REPUBLIKA.CO.ID, JAKARTA -- Menteri Pemberdayaan Perempuan dan Perlindungan Anak (PPPA), Arifah Fauzi, mengajak seluruh anak di Indonesia untuk mengambil peran aktif dalam upaya menjaga bumi dan menghadapi tantangan krisis iklim global.

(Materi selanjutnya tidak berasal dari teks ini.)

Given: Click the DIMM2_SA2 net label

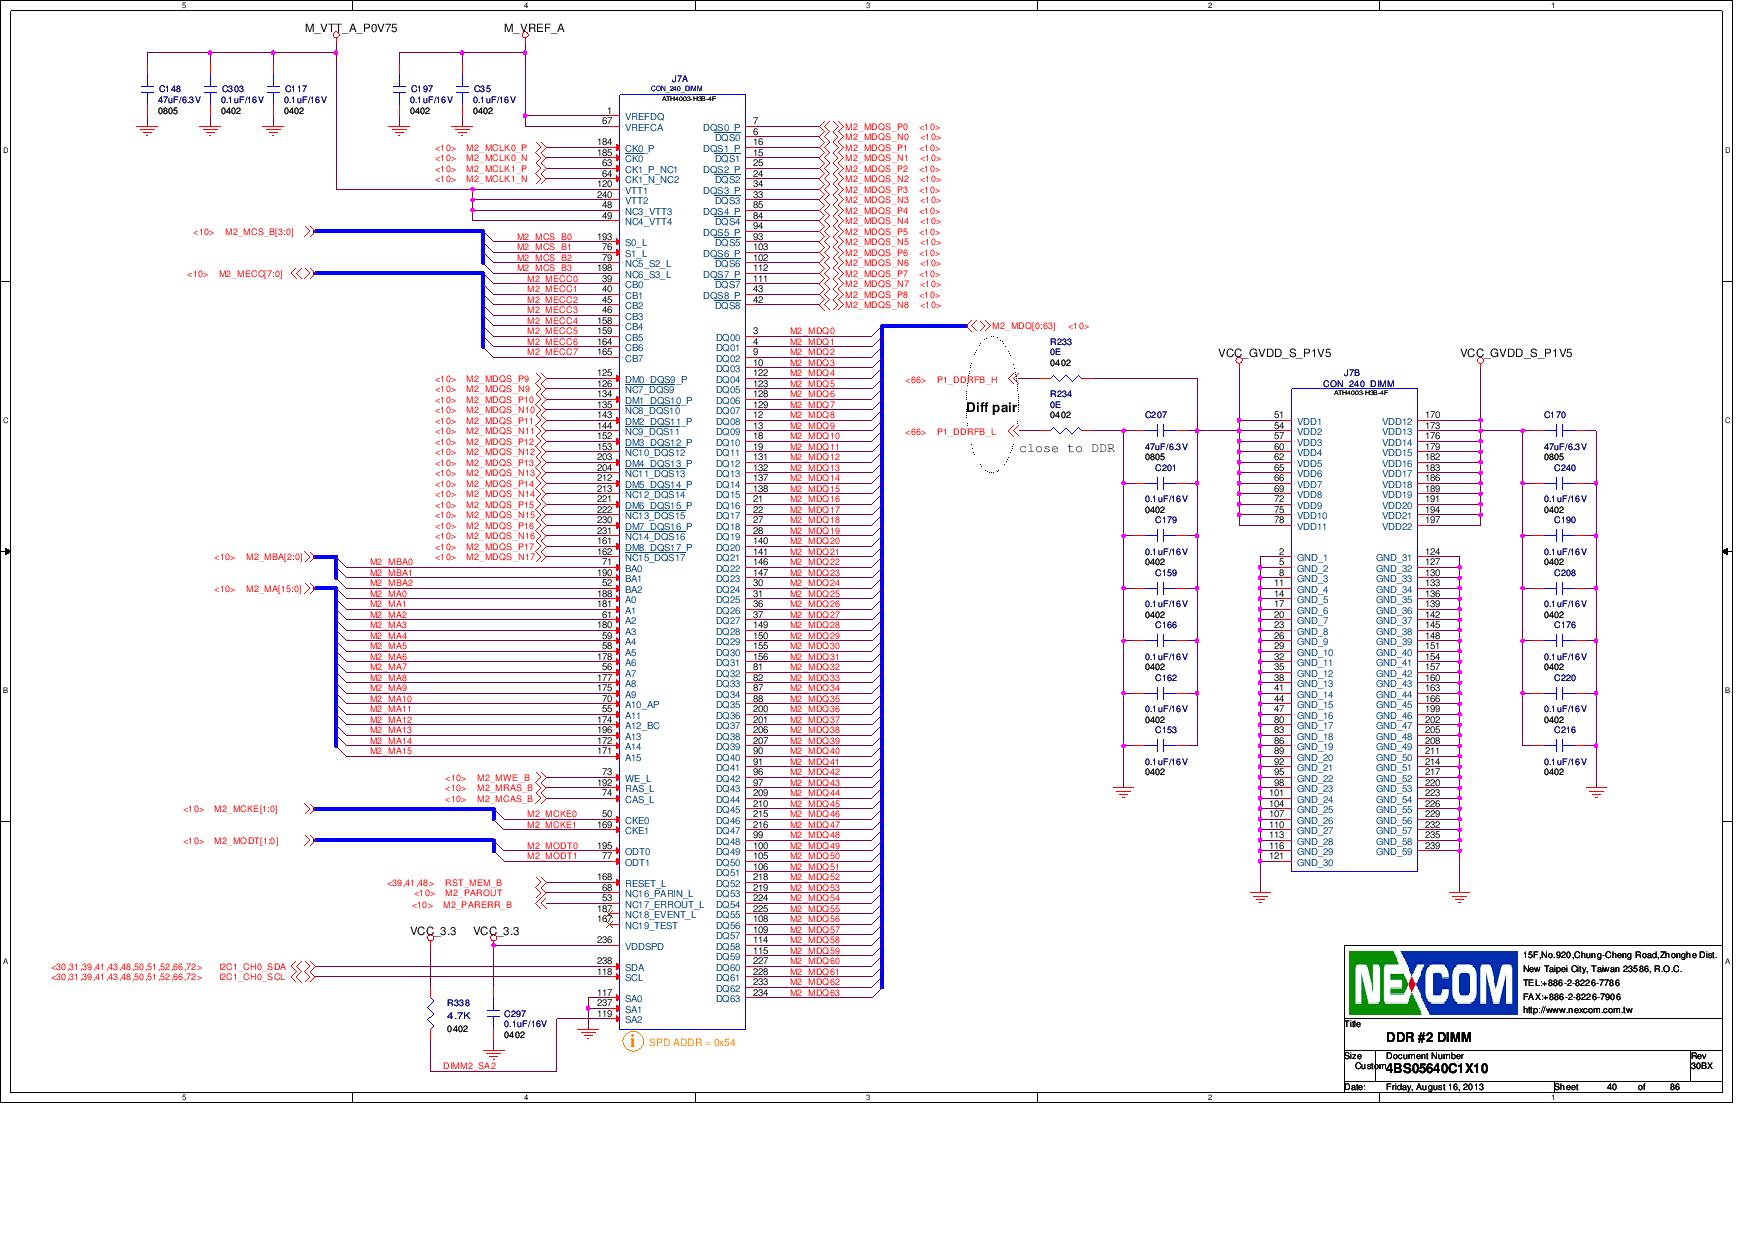Looking at the screenshot, I should [468, 1066].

Ajakan ini disampaikan dalam kolaborasi aksi iklim yang diberi nama "Aku, Kamu, Kita adalah Bumi" bersama organisasi global, Save The Children.
"Kita ingin mengajak anak-anak kita untuk turut menjaga dunia, sebagaimana dalam aksi 'Aku, Kamu, Kita, adalah Bumi', artinya siapapun kita yang berada di bumi harus menjaganya dan mengajak anak-anak untuk memulai dari diri sendiri dalam menjaga lingkungan, dan setelah itu berupaya mengajak kawan-kawannya untuk bersama-sama semangat menjaga bumi ini," kata Menteri PPPA Arifah Fauzi di Taman Ismail Marzuki, Jakarta, Sabtu (22/11/2025).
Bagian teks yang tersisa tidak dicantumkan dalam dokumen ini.